In this notebook, we set up your development environment and work through a simple example using the DirectRunner. You can explore other runners with the Beam Capatibility Matrix.
To navigate through different sections, use the table of contents. From View drop-down list, select Table of contents.
To run a code cell, you can click the Run cell button at the top left of the cell, or by select it and press Shift+Enter
. Try modifying a code cell and re-running it to see what happens.
To learn more about Colab, see Welcome to Colaboratory!.
In [1]:
import os
# Run and print a shell command.
def run(cmd):
print('>> {}'.format(cmd))
!{cmd}
print('')
# Change directory to $HOME.
print(f"Changing directory to $HOME: {os.environ['HOME']}\n")
os.chdir(os.environ['HOME'])
# Copy the input file into the local filesystem.
run('mkdir -p data')
run('gsutil cp gs://dataflow-samples/shakespeare/kinglear.txt data/')
In [2]:
# Update and upgrade the system before installing anything else.
run('apt-get update > /dev/null')
run('apt-get upgrade > /dev/null')
# Install the Go package.
run('apt-get install golang-go > /dev/null')
# Check the Go version to see if everything is working well.
run('go version')
# Finally, let's install the Apache Beam SDK for Go.
run('go get -u github.com/apache/beam/sdks/go/...')
Go requires all packages to be contained within the GOPATH
. By default it is located in $HOME/go
, you can check yours using the go env GOPATH
command.
Inside the GOPATH
there should be a src
directory that holds up all the packages, and a bin
directory will be created containing all the compiled binaries.
To learn more about Go's directory structure, see How to Write Go Code.
In [3]:
# Get the GOPATH.
cmd_stdout = !go env GOPATH
GOPATH = cmd_stdout[0]
print(f"GOPATH={GOPATH}\n")
# Create our source code wordcount package.
run(f"mkdir -p {GOPATH}/src/wordcount")
The following example is the "Hello, World!" of data processing, a basic implementation of word count. We're creating a simple data processing pipeline that reads a text file and counts the number of occurrences of every word.
There are many scenarios where all the data does not fit in memory. Notice that the outputs of the pipeline go to the file system, which allows for large processing jobs in distributed environments.
In [4]:
%%writefile go/src/wordcount/wordcount.go
package main
import (
"context"
"flag"
"fmt"
"regexp"
"github.com/apache/beam/sdks/go/pkg/beam"

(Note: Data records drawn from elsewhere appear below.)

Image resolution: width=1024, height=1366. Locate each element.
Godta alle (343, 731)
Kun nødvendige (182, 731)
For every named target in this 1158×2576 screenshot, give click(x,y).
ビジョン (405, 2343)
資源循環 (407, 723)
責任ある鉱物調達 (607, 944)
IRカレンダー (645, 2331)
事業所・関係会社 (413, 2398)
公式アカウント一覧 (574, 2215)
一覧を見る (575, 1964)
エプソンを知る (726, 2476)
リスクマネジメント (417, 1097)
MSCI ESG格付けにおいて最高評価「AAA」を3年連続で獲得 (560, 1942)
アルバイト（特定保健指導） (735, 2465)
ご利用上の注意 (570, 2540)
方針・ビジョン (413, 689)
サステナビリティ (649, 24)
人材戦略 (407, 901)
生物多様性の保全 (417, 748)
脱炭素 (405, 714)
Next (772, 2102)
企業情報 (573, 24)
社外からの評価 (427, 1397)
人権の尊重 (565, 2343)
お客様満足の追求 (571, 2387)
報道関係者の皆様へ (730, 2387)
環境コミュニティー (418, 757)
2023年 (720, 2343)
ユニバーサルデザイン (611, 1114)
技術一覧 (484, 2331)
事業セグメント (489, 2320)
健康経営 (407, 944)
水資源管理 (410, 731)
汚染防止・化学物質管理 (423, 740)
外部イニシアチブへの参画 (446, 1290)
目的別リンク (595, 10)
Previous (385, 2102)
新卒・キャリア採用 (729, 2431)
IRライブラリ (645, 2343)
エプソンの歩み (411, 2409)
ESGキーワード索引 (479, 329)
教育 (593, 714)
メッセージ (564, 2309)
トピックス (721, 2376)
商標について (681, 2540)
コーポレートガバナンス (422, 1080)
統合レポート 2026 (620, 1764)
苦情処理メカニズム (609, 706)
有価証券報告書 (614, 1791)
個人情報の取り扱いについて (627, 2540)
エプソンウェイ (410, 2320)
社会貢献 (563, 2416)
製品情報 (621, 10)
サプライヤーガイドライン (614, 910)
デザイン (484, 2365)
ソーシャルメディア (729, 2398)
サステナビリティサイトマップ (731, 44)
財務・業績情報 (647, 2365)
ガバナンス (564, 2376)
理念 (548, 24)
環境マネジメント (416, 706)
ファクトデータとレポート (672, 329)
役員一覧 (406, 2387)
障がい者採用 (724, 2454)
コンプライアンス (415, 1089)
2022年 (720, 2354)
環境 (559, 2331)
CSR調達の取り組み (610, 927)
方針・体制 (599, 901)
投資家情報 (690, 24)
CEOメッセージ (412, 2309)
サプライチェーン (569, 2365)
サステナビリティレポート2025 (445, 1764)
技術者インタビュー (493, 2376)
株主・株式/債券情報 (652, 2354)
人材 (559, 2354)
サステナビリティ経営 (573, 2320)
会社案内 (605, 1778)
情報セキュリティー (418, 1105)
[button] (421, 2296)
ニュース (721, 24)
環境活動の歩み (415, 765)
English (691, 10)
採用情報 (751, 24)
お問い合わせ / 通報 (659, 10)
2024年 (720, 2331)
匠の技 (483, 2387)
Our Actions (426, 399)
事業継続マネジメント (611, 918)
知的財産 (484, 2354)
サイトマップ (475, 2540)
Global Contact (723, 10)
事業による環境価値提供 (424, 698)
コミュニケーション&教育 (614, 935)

"github.com/apache/beam/sdks/go/pkg/beam/io/textio"
"github.com/apache/beam/sdks/go/pkg/beam/runners/direct"
"github.com/apache/beam/sdks/go/pkg/beam/transforms/stats"
_ "github.com/apache/beam/sdks/go/pkg/beam/io/filesystem/local"
)
var (
input = flag.String("input", "data/*", "File(s) to read.")
output = flag.String("output", "outputs/wordcounts.txt", "Output filename.")
)
var wordRE = regexp.MustCompile(`[a-zA-Z]+('[a-z])?`)
func main() {
flag.Parse()
beam.Init()
pipeline := beam.NewPipeline()
root := pipeline.Root()
lines := textio.Read(root, *input)
words := beam.ParDo(root, func(line string, emit func(string)) {
for _, word := range wordRE.FindAllString(line, -1) {
emit(word)
}
}, lines)
counted := stats.Count(root, words)
formatted := beam.ParDo(root, func(word string, count int) string {
return fmt.Sprintf("%s: %v", word, count)
}, counted)
textio.Write(root, *output, formatted)
direct.Execute(context.Background(), pipeline)
}
In [5]:
# Build and run the program.
run('rm -rf outputs/')
run(f"go run {GOPATH}/src/wordcount/*.go")
# Sample the first 20 results, remember there are no ordering guarantees.
run('head -n 20 outputs/*')
In [6]:
%%writefile go/src/wordcount/wordcount.go
package main
import (
"context"
"flag"
"fmt"
"regexp"
"github.com/apache/beam/sdks/go/pkg/beam"
"github.com/apache/beam/sdks/go/pkg/beam/io/textio"
"github.com/apache/beam/sdks/go/pkg/beam/runners/direct"
"github.com/apache/beam/sdks/go/pkg/beam/transforms/stats"
_ "github.com/apache/beam/sdks/go/pkg/beam/io/filesystem/local"
)
var (
input = flag.String("input", "data/*", "File(s) to read.")
output = flag.String("output", "outputs/wordcounts.txt", "Output filename.")
)
var wordRE = regexp.MustCompile(`[a-zA-Z]+('[a-z])?`)
func main() {
flag.Parse()
beam.Init()
pipeline := beam.NewPipeline()
root := pipeline.Root()
// Read lines from a text file.
lines := textio.Read(root, *input)
// Use a regular expression to iterate over all words in the line.
words := beam.ParDo(root, func(line string, emit func(string)) {
for _, word := range wordRE.FindAllString(line, -1) {
emit(word)
}
}, lines)
// Count each unique word.
counted := stats.Count(root, words)
// Format the results into a string so we can write them to a file.
formatted := beam.ParDo(root, func(word string, count int) string {
return fmt.Sprintf("%s: %v", word, count)
}, counted)
// Finally, write the results to a file.
textio.Write(root, *output, formatted)
// We have to explicitly run the pipeline, otherwise it's only a definition.
direct.Execute(context.Background(), pipeline)
}
In [7]:
# Build and run the program.
run('rm -rf outputs/')
run('go run go/src/wordcount/*.go 2>/dev/null')
# Sample the first 20 results, remember there are no ordering guarantees.
run('head -n 20 outputs/*')